29 Wissenschaft werden direkt zur Entwicklung von Innovationen verwendet) und dass diese den

Gegebenheiten dieser Technologie entspricht.

Zusammenfassend seien folgende "stilisierten Fakten" über den Prozess des technischen Fortschritts aufgeführt, welche die obigen Ausführungen zu diesem Konzept zusammenfassen sowie weiter präzisieren und verdeutlichen sollen (vgl. u.a. Dosi et al.1988:222-223):

- Der Innovationsprozess ist generell keineswegs eine automatische Abfolge von bestimmten Phasen mit sicheren Ergebnissen, sondern ein mit vielen Unbekannten versehener stochastischer Suchprozess. Dabei gibt es nicht nur einen Mangel an relevanten Informationen über das Zustandekommen bereits bekannter Phänomene, sondern es gibt auch technisch-ökonomische Probleme, deren Lösungen bisher noch unbekannt sind. Hinzu kommt, dass die beteiligten Akteure nicht immer in der Lage sind, die Folgen ihrer Handlungen genau abzuschätzen. Unsicherheit ist somit ein herausragendes Charakteristikum dieses Prozesses.

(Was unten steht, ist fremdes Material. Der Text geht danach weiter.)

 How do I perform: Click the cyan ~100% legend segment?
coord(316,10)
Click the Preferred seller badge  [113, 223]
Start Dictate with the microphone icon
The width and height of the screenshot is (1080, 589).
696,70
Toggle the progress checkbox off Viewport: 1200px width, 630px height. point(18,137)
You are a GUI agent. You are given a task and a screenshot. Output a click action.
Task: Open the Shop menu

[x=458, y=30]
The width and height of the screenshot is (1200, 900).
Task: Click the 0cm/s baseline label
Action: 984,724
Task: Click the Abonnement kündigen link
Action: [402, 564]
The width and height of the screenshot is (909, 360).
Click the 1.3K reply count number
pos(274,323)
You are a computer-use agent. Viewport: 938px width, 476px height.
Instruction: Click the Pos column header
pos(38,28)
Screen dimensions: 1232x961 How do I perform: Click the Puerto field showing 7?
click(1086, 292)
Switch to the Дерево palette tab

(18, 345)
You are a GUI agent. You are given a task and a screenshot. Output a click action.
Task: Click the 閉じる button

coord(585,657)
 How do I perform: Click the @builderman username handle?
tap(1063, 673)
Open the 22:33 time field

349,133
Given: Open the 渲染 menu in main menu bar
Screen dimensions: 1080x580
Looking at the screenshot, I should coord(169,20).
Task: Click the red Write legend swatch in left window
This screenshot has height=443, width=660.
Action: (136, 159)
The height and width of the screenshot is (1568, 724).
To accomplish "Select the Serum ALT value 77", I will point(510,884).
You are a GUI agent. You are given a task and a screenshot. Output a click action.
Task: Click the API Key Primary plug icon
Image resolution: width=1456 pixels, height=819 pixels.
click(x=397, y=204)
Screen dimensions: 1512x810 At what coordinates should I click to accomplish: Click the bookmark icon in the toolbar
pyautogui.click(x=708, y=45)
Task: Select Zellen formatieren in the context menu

- F&E-Aktivitäten zeichnen sich durch zunehmende Komplexität aus, mit der Konsequenz, dass diese mehr und mehr formal organisiert und koordiniert werden müssen und immer weniger von einzelnen, in isolierten Wissenschaftsdisziplinen tätigen Forschern durchgeführt werden können. Technischer Fortschritt wird oft dann erzielt, wenn verschiedene Forschungsarten (Grundlagen-, angewandte und industrielle Forschung) und verschiedene Wissenschaftsdisziplinen erfolgreich kombiniert werden können (wie z.B. in der Optoelektronik).

- Die zunehmende Abhängigkeit des technischen Fortschritts von der Wissenschaft bedingt eine zunehmende Bedeutung des Zugangs zu neuen wissenschaftlichen Erkenntnissen (Bedeutung von Wissenschafts- und Technologietransferstellen).

- Die Bedeutung des Experimentierens in Form von "Learning by doing" und "Learning by using" für den technischen Fortschritt nimmt zu.

- Technischer Fortschritt weist zunehmend einen kontinuierlichen Charakter auf.

- Technischer Fortschritt hängt zunehmend von einer intensiveren Kommunikation zwischen Wissenschaft, Wirtschaft und Finanzsektor einerseits und zwischen diesen und der Gesellschaft andererseits ab (Frage der Akzeptanz neuer Technologien durch die Bevölkerung).